= 25th Guangdong–Hong Kong Cup =

Guangdong-Hong Kong Cup 2002–03 is the 25th staging of this two-leg competition between Hong Kong and Guangdong.

The first leg was played in Guangzhou while the second leg was played in Hong Kong.

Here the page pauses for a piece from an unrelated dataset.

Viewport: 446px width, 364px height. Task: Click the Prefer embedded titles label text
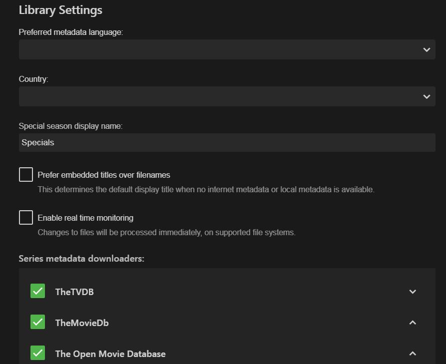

Guangzhou captured the champion by winning an aggregate 4–1 against Hong Kong.

==Rules==
- Each team was allowed to register a maximum of 5 foreign players, among which only 3 of them could be played in the match at the same time.

==Squads==

===Hong Kong===
- HKG Fan Chun Yip
- HKG Chung Ho Yin
- HKG Cheung Yiu Lun
- HKG Leung Chi Wing
- HKG Chan Wai Ho
- BRA Cristiano Cordeiro
- HKG Ng Wai Chiu
- HKG Poon Yiu Cheuk
- HKG Cheung Sai Ho
- KOR Kim Pan-Gon
- HKG Lo Chi Kwan
- HKG Lee Wai Man
- HKG Man Pei Tak
- HKG Lee Kin Wo
- NGA Cornelius Udebuluzor
- HKG Chan Ho Man
- HKG Au Wai Lun
- IDN Rochy Putiray
- HKG Chan Chi Hong
- SKN Keith Gumbs
- HKG Szeto Man Chun
- CMR Gerard Ambassa Guy
- BRA Márcio Gabriel Anacleto

===Guangdong===
The team was formed mainly by players from Jia A 2002 1st runner-up Shenzhen Kejian Pingan. It also invited 4 players from Jia A champion team Dalian Shide.
Some of the players in the squad include:
- CHN Chen Yongqiang
- CHN Ji Mingyi (from Dalian)
- CHN Li Fei
- CHN Li Jianhua
- CHN Li Ming (from Dalian)
- CHN Li Yi (captain)
- CHN Liu Jian
- CHN Sun Gang
- CHN Wang Hongwei
- CHN Wang Peng (from Dalian)
- CHN Wen Guanghui
- CHN Yang Guang
- CHN Yuan Lin
- CHN Zhang Xinxin
- CHN Zheng Zhi
- CHN Zheng Bin
- CHN Zou Jie (from Dalian)

==Results==
First Leg
29 December 2002
Guangdong 2 - 0 Hong Kong
  Guangdong: Wang Peng 15', Zou Jie 25', Zou Jie
  Hong Kong: Gerard

Second Leg
5 January 2003
Hong Kong 1 - 2 Guangdong
  Hong Kong: Kim Pan-Gon 64'
  Guangdong: Li Yi 22', 35', Li Yi

==Trivia==
- Dalian Shide players Wang Peng and Zou Jie were top scorers in AFC Youth Championship 2002.
- Zheng Zhi only played for the second match. He was the Jia A 2002 Player of the Year.